──────── AVAILABLE DATA
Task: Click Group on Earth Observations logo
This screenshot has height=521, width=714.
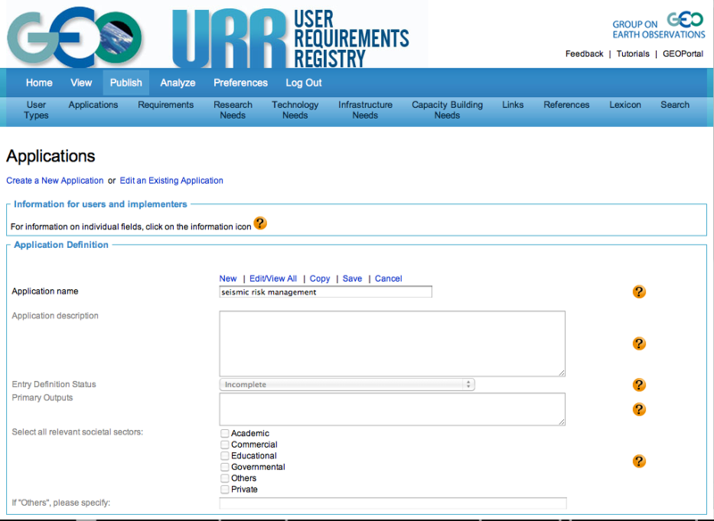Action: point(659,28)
────────────────
──────── AVAILABLE DATA
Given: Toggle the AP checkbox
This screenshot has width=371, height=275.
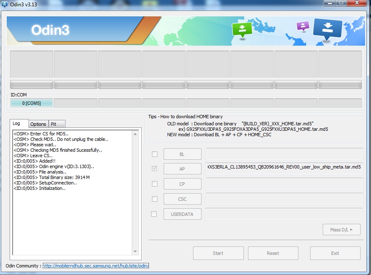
────────────────
CHALLENGE
Please report every line of the records that contains the word "This", copying each such line in full.

EXPECTED OUTPUT
This screenshot has height=521, width=714.
This screenshot has width=371, height=275.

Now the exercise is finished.